我要评分
获取效率
正确性
完整性
易理解

Initialize

API Definition

  1. Status ScannInterface::Initialize(ConstSpan<float> dataset, DatapointIndex n_points, const std::string& config, int training_threads);
  2. Status ScannInterface::Initialize(ConstSpan<float> dataset, DatapointIndex n_points, const std::string& config, int training_threads, GmmUtils::KMeansParams kmOpt);
  3. Status ScannInterface::Initialize(ConstSpan<float> dataset, DatapointIndex n_points, const std::string& config, int training_threads, GmmUtils::KMeansParams kmOpt, float filter_thr, int filter_type);

Function

  1. Index construction (consistent with the open source algorithm).
  2. Index construction. An overload of the Initialize function. It sets extra parameters for tunning K-means clustering in both IVF and PQ (KScaNN-specific API).
  3. Index construction. Another overload of the Initialize function. It sets extra parameters for K-means clustering and component filtering in both IVF and PQ (KScaNN-specific API).

Parameters

Parameter

Data Type

Description

Value Range

dataset

ConstSpan<float>

Base library vector.

The value cannot be null.

n_points

DatapointIndex

Number of vectors in the base library.

The length must be the same as that of dataset. dataset indicates the base library vector.

config

const std::string&

Configuration file required for creating the index, containing all configuration parameters.

-

training_threads

int

Number of threads during index construction.

≥ 1.

kmOpt

GmmUtils::KMeansParams

K-means tuning parameters.

-

filter_thr

float

Filter threshold.

[0, 1]. The default value is 0.

filter_type

int

Filter type.

  • 0: filtering based on the number of zero elements in the vector. The default value is 0.
  • 1: filtering based on the deviation of elements from the mean value.

config_pbtxt

const std::string&

Configuration file required for loading the index.

-

scann_assets_pbtxt

const std::string&

Index file list.

-

The KMeansParams structure of kmOpt contains the following parameters. Table 1 describes the parameters.
struct KMeansTunableExtraParams {
        int32_t iter;
        int32_t sample;
        int32_t init; 
};

struct KMeansParams { 
        KMeansTunableExtraParams ivf; 
        KMeansTunableExtraParams pq; 
};
Table 1 Parameters of the KMeansParams structure

Parameter

Data Type

Description

Value Range

iter

int32_t

Number of K-means algorithm iterations.

[0, MAXINT]. The default value is 0.

sample

int32_t

Sample size.

-

init

int32_t

Initialization type of the K-means cluster center.

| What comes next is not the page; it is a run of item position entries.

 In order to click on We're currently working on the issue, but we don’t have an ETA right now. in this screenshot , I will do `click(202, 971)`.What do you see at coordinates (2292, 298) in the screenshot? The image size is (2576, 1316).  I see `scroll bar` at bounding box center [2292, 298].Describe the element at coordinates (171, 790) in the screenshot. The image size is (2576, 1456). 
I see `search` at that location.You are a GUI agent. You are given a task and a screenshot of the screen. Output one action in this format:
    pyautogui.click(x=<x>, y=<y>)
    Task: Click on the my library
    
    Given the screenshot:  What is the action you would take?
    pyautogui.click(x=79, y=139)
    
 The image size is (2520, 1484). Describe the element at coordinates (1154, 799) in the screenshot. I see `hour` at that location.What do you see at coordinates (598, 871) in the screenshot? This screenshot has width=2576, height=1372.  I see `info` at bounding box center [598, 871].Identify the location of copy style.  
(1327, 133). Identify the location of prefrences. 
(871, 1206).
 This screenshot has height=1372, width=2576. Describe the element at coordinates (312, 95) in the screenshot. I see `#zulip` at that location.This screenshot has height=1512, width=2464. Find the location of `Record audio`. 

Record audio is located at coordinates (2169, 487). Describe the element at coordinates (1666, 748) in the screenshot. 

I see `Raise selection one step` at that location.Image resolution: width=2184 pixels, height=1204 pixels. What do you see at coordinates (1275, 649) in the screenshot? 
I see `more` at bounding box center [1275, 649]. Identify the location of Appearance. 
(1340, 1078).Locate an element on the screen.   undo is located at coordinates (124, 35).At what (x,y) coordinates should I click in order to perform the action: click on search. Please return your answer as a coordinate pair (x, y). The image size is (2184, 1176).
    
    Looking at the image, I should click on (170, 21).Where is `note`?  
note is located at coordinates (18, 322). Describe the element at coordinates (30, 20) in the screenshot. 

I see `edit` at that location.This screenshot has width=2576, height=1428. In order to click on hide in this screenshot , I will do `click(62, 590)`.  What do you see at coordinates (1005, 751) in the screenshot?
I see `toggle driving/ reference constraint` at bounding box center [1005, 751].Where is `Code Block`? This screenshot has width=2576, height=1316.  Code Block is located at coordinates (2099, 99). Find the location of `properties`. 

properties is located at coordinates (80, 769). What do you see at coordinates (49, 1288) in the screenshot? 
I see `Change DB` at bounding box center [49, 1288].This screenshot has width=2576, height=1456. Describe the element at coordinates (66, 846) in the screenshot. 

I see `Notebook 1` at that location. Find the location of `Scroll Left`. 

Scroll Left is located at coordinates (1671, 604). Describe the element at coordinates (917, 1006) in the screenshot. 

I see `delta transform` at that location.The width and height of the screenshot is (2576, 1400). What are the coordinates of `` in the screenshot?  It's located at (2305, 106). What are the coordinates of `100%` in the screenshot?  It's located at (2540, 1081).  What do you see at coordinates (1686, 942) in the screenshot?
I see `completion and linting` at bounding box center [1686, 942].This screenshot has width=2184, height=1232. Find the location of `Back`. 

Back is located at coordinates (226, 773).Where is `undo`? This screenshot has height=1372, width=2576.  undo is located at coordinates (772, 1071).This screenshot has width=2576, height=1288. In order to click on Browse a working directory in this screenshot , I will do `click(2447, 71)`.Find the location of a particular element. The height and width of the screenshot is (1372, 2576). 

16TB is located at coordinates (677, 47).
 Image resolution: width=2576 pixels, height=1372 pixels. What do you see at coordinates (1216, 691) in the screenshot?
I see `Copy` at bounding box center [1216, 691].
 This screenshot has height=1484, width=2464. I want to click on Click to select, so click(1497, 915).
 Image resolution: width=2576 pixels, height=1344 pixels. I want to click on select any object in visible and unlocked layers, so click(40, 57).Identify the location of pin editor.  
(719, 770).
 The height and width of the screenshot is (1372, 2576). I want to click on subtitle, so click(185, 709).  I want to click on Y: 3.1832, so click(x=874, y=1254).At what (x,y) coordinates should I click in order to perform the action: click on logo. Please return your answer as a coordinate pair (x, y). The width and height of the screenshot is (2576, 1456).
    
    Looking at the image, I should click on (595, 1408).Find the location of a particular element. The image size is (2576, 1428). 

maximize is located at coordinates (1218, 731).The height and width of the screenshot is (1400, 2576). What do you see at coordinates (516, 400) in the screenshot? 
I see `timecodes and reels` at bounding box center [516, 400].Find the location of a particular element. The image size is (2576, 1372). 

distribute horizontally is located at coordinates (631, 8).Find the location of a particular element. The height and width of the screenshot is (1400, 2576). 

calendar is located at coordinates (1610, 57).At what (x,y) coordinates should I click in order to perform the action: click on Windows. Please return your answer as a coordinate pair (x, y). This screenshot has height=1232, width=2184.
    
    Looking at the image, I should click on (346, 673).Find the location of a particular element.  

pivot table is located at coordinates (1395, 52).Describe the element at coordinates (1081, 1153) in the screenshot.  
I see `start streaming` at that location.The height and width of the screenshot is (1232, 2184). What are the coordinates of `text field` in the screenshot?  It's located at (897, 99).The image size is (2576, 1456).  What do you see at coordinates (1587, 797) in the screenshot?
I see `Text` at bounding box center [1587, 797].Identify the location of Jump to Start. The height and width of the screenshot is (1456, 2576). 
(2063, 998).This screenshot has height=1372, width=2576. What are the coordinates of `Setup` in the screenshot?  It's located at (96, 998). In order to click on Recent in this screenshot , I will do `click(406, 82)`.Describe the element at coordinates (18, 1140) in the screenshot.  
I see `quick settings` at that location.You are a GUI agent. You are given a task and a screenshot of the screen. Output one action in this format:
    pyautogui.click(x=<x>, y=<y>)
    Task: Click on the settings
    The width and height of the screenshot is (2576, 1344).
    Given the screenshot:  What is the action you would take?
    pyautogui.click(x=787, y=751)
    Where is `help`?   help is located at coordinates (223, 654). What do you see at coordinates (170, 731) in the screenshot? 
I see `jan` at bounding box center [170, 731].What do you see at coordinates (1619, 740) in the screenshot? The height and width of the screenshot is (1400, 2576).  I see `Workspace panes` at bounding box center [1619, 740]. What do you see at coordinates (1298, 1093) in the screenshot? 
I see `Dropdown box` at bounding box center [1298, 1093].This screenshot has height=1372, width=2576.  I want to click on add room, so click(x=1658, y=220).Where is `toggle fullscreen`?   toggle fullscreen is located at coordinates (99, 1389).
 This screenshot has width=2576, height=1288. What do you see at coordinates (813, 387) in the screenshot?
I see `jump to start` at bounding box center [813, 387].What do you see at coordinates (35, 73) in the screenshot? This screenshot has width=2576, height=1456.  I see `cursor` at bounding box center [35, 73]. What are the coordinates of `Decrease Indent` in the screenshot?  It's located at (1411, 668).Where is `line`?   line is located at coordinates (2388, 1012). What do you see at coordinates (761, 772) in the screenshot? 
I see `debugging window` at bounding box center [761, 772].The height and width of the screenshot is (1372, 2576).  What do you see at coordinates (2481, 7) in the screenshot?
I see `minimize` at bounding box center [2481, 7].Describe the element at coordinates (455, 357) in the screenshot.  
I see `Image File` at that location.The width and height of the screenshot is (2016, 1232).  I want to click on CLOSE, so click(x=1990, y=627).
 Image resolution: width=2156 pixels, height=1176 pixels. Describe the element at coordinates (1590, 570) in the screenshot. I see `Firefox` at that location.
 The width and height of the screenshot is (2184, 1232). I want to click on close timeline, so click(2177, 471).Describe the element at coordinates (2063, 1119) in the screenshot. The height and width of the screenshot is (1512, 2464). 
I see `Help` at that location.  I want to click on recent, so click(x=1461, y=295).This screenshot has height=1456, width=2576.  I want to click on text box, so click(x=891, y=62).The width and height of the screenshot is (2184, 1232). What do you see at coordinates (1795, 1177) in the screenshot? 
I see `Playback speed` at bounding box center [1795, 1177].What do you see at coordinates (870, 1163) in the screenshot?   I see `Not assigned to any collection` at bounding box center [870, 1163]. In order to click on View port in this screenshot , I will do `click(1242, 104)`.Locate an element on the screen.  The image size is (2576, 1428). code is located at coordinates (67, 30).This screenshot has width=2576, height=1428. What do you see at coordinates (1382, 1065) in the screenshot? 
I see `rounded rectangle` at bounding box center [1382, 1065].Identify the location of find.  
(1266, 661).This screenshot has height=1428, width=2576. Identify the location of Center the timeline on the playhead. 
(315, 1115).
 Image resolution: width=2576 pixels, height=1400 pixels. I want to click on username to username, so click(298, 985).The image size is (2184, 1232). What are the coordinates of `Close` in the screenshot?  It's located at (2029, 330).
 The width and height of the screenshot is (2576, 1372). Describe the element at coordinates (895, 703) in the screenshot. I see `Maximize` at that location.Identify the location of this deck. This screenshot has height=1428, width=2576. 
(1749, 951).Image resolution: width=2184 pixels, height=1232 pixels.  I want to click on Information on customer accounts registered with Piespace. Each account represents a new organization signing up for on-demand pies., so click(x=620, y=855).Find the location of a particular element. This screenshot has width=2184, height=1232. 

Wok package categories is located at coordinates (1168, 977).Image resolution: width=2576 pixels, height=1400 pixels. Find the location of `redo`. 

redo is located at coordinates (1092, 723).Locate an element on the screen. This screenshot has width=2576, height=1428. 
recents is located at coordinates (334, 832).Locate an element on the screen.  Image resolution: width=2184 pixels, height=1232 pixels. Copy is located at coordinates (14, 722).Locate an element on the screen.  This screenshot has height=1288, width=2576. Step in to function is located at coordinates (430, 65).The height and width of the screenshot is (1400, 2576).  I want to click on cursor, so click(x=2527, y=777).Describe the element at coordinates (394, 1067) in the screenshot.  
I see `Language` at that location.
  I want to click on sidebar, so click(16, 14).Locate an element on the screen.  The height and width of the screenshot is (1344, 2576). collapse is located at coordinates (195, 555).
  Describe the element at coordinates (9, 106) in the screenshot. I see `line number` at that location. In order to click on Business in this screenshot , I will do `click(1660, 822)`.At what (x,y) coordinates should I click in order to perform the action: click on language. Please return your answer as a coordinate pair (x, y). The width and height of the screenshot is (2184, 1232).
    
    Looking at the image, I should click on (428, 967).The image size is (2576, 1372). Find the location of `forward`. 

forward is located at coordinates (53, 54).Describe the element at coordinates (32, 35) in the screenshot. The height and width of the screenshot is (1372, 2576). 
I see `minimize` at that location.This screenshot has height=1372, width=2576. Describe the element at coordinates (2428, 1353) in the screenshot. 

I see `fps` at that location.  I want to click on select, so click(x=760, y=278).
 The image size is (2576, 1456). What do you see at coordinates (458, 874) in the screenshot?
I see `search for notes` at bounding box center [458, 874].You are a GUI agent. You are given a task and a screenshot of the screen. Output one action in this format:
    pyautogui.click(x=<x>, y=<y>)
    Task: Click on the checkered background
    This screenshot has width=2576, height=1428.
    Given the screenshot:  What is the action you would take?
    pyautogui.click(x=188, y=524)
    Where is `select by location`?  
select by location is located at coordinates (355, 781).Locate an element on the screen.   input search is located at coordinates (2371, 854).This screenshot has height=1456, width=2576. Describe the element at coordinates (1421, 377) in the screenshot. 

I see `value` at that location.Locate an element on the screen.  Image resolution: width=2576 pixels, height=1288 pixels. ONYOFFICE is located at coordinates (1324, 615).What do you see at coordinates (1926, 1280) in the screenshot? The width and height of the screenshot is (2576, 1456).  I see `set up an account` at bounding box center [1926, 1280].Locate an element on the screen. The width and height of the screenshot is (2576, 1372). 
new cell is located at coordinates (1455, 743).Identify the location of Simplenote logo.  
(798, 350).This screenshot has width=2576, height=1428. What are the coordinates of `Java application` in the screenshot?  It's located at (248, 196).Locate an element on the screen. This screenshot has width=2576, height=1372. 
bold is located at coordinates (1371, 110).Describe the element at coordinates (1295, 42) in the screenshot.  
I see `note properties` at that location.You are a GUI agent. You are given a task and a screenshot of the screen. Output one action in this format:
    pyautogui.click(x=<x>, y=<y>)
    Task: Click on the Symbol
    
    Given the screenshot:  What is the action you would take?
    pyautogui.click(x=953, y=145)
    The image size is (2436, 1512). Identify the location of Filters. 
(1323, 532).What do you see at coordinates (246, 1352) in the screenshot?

{0, 1, 2, 3}. The default value is 0.

  • 1: initialization based on the average distance.
  • 2: initialization based on the K-means++ algorithm.
  • 3: random initialization.
  • 0: Do not enable K-means optimization in PQ.

config is generated by create_config.py based on the parameters described in Table 2.

Table 2 Parameters

Parameter

Data Type

Description

Value Range

n_leaves

int

Total subspace number in the IVF partition.

≥ 1.

nb

int32_t

Number of vectors in the base library.

The length must be the same as that of dataset. dataset indicates the base library vector.

metricType

std::string

Distance type of the vector.

dot_product or squared_l2.

dims_per_block

int

Number of dimensions combined by PQ.

[1,dim], where dim indicates the dimension of the base library vector.

avq_threshold

float

Asymmetric bucket parameter. This parameter takes effect only for the L2 (squared_l2) dataset.

[0,1]

dim

int32_t

Dimensions of vectors in the base library.

The dimensions must be the same as those of dataset. dataset indicates the base library vector.

topK

int

Number of returned results.

≥ 1.

soar_lambda

float

Controls orthogonality. This parameter takes effect only for the IP (dot product) dataset.

> 0. Set the value to −1 t o disable the function.

overretrieve_factor

float

Used together with soar_lambda to specify the over-retrieval factor. This parameter takes effect only for the IP (dot_product) dataset.

[1, 2]. Set the value to −1 t o disable the function.

config is generated using the following command:
python create_config.py  + std::to_string(n_leaves) + " "
                         + std::to_string(nb) + " "
                         + metricType + " "
                         + std::to_string(dims_per_block) + " "
                         + std::to_string(avq_threshold) + " "
                         + std::to_string(dim) + " "
                         + std::to_string(topK) + " "
                         + std::to_string(soar_lambda) + " "
                         + std::to_string(overretrieve_factor)

Return Value

Data Type

Description

Status

Execution status of the method. You can determine whether the method is successfully executed by calling status.ok().